Elderly population in India is turning into the new customer segment that is large and distinctive with significant purchasing power
Today there is an urgent need to address the wellness of present day Elders, officially designated Senior Citizens, that encompass their physical, emotional, intellectual, social and spiritual needs by looking at them from an entirely new perspective because of their sheer increasing numbers in absolute terms in the demographic divide that now make them an extremely vital segment of the community that require to be reckoned with. One report puts it – “In India, the senior living sector with strength of over 100 million is poised for a significant growth in the years to come.”

Challenge A:
In the passage on India's elderly population, what size does the quoted report give for the senior living sector in India?
Challenge B:
List every kind of need of present-day Elders that the passage on India's elderly population says their wellness encompasses.

Data shown:
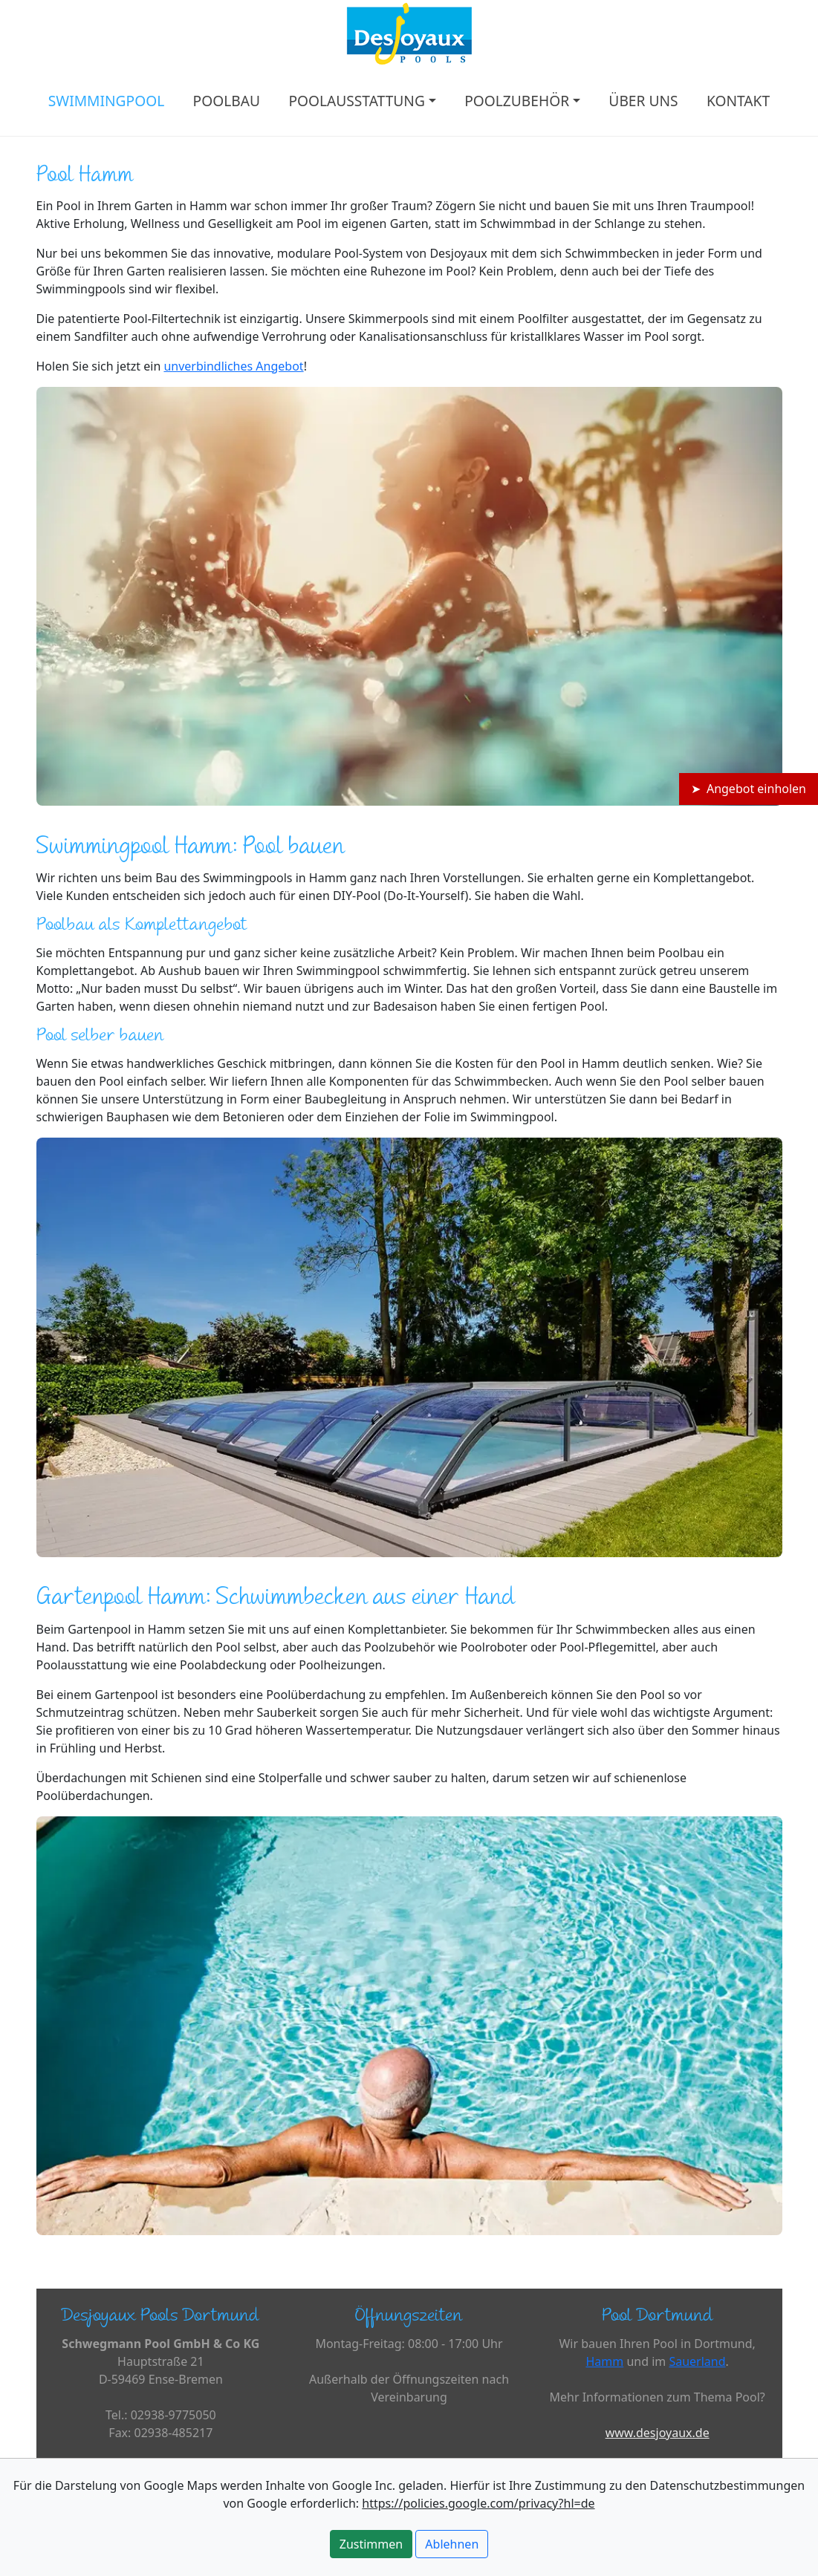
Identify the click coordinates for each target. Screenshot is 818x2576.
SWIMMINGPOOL (106, 101)
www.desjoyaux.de (658, 2433)
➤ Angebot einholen (748, 788)
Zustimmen (371, 2544)
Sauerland (697, 2361)
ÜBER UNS (643, 101)
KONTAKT (738, 101)
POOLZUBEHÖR (516, 101)
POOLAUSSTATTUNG (356, 101)
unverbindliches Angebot (233, 366)
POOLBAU (226, 101)
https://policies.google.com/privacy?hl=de (478, 2503)
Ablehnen (451, 2544)
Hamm (604, 2361)
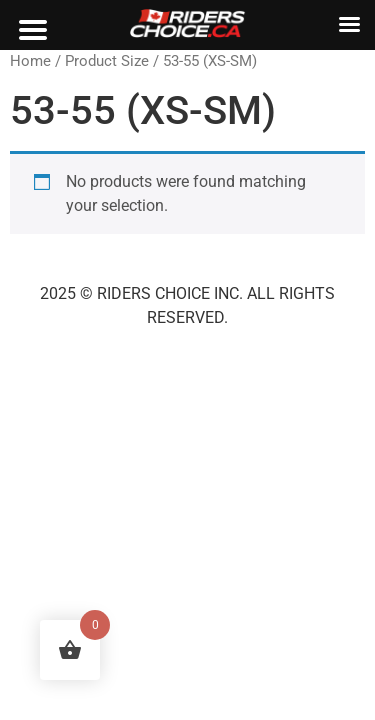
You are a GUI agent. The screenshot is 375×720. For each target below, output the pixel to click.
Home (30, 61)
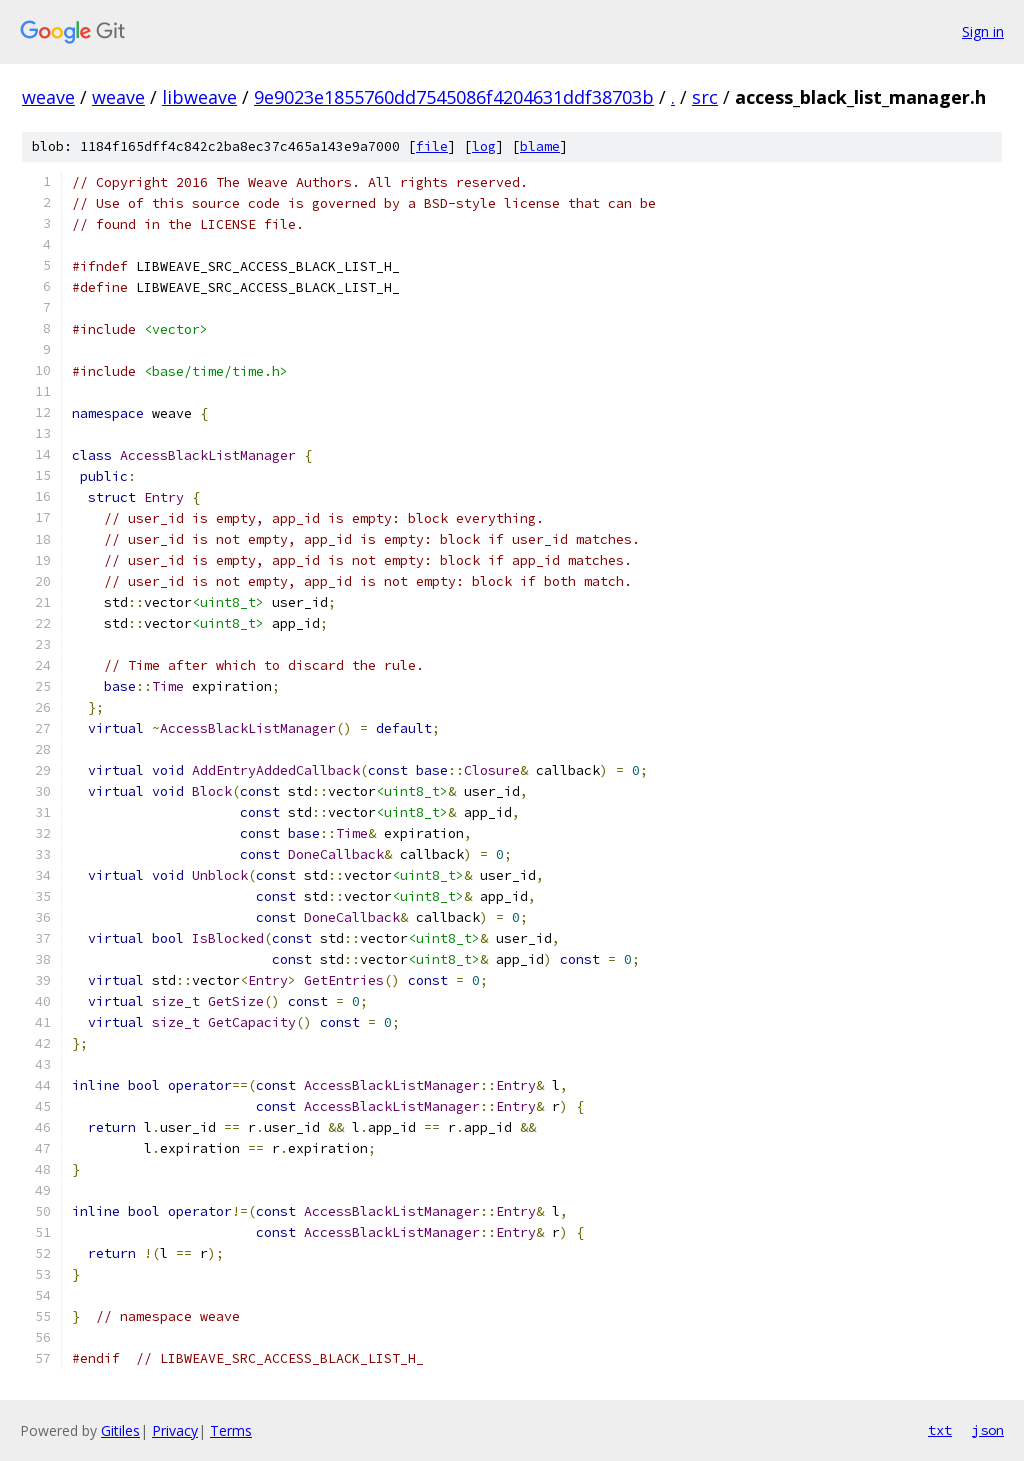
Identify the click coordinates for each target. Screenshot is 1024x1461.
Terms (231, 1430)
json (988, 1430)
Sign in (983, 31)
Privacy (175, 1430)
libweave (199, 97)
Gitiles (120, 1430)
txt (940, 1430)
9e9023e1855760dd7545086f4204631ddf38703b (454, 97)
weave (48, 97)
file (432, 146)
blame (540, 146)
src (705, 97)
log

Finished answer A:
Over 100 million

Finished answer B:
Physical, emotional, intellectual, social, spiritual